# leetcode\_767

Given a string S, check if the letters can be rearranged so that two characters that are adjacent to each other are not the same.

If possible, output any possible result. If not possible, return the empty string.

Example 1:

Input: S = "aab" Output: "aba" Example 2:

Input: S = "aaab" Output: "" Note:

S will consist of lowercase letters and have length in range \[1, 500].

## Solutions

1. **greedy strategy priority queue**
2. Return false if the `max(count)` of all characters is larger than `(n + 1) / 2`;
   * It seems like all strings with `max(count) <= (n + 1) / 2` can yield valid results.
   * How to prove?
3. Iteratively add two different characters that with the highest frequency.

```cpp
class Solution {
public:
    string reorganizeString(string S) {
        int n = S.size();
        vector<int> count(26);
        for (auto c : S)
            if (++count[c - 'a'] > (n + 1 ) / 2)
                return "";

        using pic =  pair<int, char>;
        priority_queue<pic, vector<pic>> pq;
        for (int i = 0; i < 26; i++)
            if (count[i]) pq.emplace(count[i], i + 'a');

        string res;
        while (pq.size() >= 2) {
            auto [n1, c1] = pq.top(); pq.pop();
            auto [n2, c2] = pq.top(); pq.pop();
            // no need to check if c1 == res.back()
            // For example: a, b are characters puted last time
            // In the current time, by any means, b will not shown before a, as both count and lexi order are small or eq than a.
            res += c1; res += c2;
            if (n1 - 1) pq.emplace(n1 - 1, c1);
            if (n2 - 1) pq.emplace(n2 - 1, c2);
        }
        // This piece of code be repalced by res += pq.top().second.

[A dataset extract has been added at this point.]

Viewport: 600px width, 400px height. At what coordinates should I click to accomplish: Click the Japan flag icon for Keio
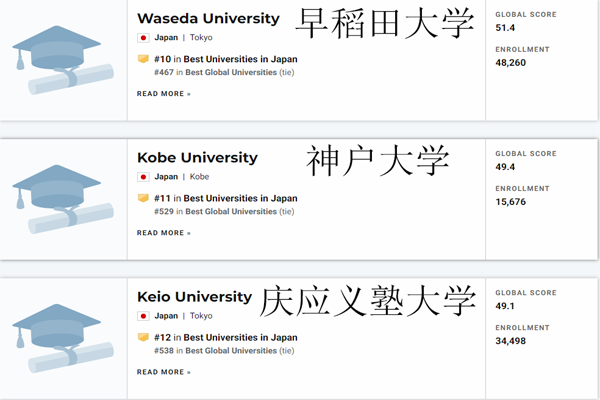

No idea how to prove it.
        if (pq.size()) {
            if ((res.size() && res.back() == pq.top().second) 
                || pq.top().first > 1)
                return "";
            else
                res += pq.top().second;
        }

        return res;
    }
};
```

1. **greedy strategy with sort**
2. Iteratively putting the same character with another character spaced. As there is only one possiblity when `max(count) == (n + 1) / 2`, e.g `aba`, make sure the character with the maximum count will be putted at the last position.

```cpp
class Solution {
public:
    string reorganizeString(string S) {
        int n = S.size();
        vector<int> count(26);
        for (auto c : S)
            if (++count[c - 'a'] > (n + 1 ) / 2)
                return "";
        vector<pair<int, int>> avail;

        for (int i = 0; i < 26; i++)
            if (count[i]) avail.emplace_back(count[i], i + 'a');
        // if you sort by descending order, make sure to make max(count) character is putted at the end
        // change w to 0 and reset w to 1 if w exceed
        sort(avail.begin(), avail.end());

        int w = 1;
        string res(S.size(), ' ');
        for (auto [n, c] : avail)
            for (int i = 0; i < n; i++, w += 2) {
                if (w >= S.size()) w = 0;
                res[w] = c;
            }

        return res;
    }
};
```